Got it with the help of Demian Katz, main developper of Vufind:
The import script of Vufind was bypassing the duplication parameters
while writing directly to the SOLR-Index.
By deactivitating direct writing to the index and using the standard way
it now works!
Thanks to all who gave input!
Markus
Markus Fischer schrieb:
I use
<bool name="overwriteDupes">true</bool>
and a different field than ID to control duplication. This is about
bibliographic data coming from different sources with different IDs
which may have the same content...
I attached solrconfig.xml if you want to take a look.
Thanks a lot!
Markus
Markus Jelsma schrieb:
What's your solrconfig? No deduplication is overwritesDedupes = false
and signature field is other than doc ID field (unique)

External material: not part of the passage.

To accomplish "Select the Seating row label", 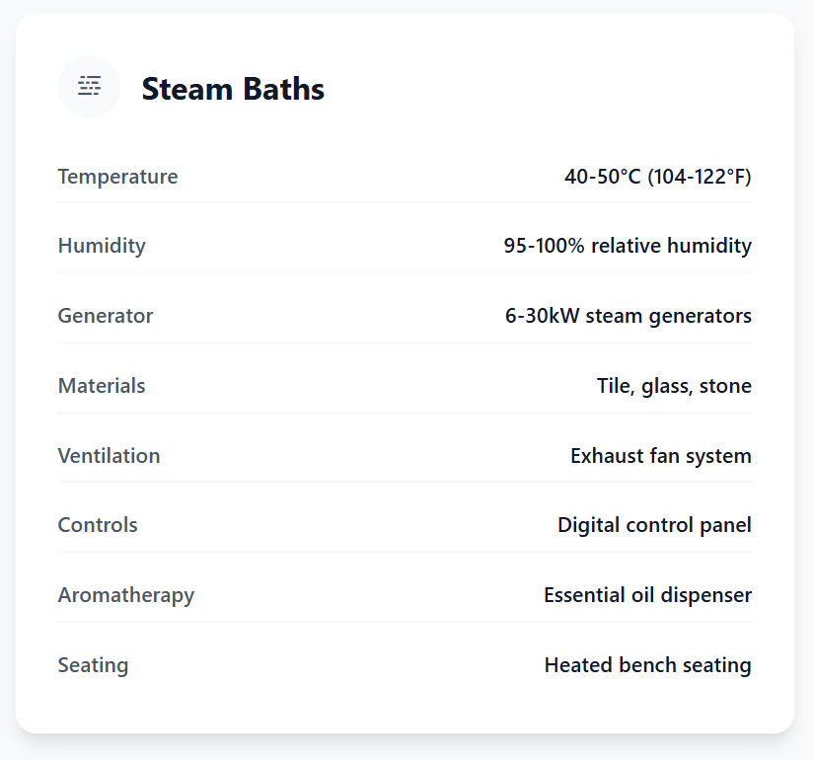I will 93,665.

-----Original message-----
From: Markus Fischer <i...@flyingfischer.ch>
Sent: Thu 13-05-2010 17:01
To: solr-user@lucene.apache.org; Subject: Config issue for deduplication
I am trying to configure automatic deduplication for SOLR 1.4 in
Vufind. I followed:
http://wiki.apache.org/solr/Deduplication
Actually nothing happens. All records are being imported without any
deduplication.
What am I missing?
Thanks
Markus
I did:
- create a duplicated set of records, only shifted their ID by a fixed
number
---
solrconfig.xml
<requestHandler name="/update" class="solr.XmlUpdateRequestHandler" >
<lst name="defaults">
<str name="update.processor">dedupe</str>
</lst>
</requestHandler>
<updateRequestProcessorChain name="dedupe">
<processor
class="org.apache.solr.update.processor.SignatureUpdateProcessorFactory">
<bool name="enabled">true</bool>
<bool name="overwriteDupes">true</bool>
<str name="signatureField">dedupeHash</str>
<str name="fields">reference,issn</str>
<str
name="signatureClass">org.apache.solr.update.processor.Lookup3Signature</str>
</processor>
<processor class="solr.LogUpdateProcessorFactory" />
<processor class="solr.RunUpdateProcessorFactory" />
</updateRequestProcessorChain>
---
In schema.xml I added the field
<field name="dedupeHash" type="string" stored="true" indexed="true"
multiValued="false" />
--
If I look at the created field "dedupeHash" it seems to be empty...!?